I don't like the feds doing what feds gointa do either.  But we need
to remember where these routers came from.  Small computes running a
'nix derivative, some firewall software on it.  That is what Cisco
sold for years to commercial clients.  Linksys et all just found some
smaller computers to run it on.

If they can do it, we can do it too.  Garage development of small
computer with both a wired and a wireless NIC or two is basically that
it is.  Yes, in a garage it is hard to get the cost down, cool
packaging, but we can make the functions for a 'distributed computer
network'.

Doing the roll your own may not be as convenient as plunking down $$
at Newegg or Amazon, but it is doable without ninja skills.

IMHO, if the feds do what they want, we will find instructables to do
this for mere mortals available within a week or two.

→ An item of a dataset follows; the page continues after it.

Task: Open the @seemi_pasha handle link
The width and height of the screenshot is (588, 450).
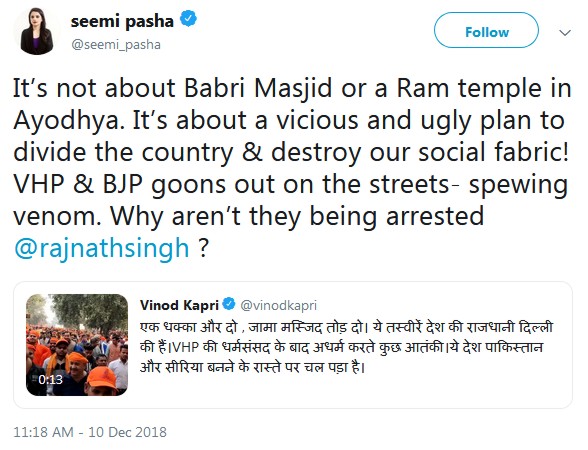Action: (x=116, y=45)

Yes, follow the high road, and fight the bureaucracy with their own
tools, but remember, WE can overcome using tools we know how to use.

Cisco, HP, Compaq, and so many more came from garage and basement
shops.  Greatest ideas normally come from little shops and labs, and
few require huge development teams.

Don't let the fed's get you down.  We can - and will - overcome!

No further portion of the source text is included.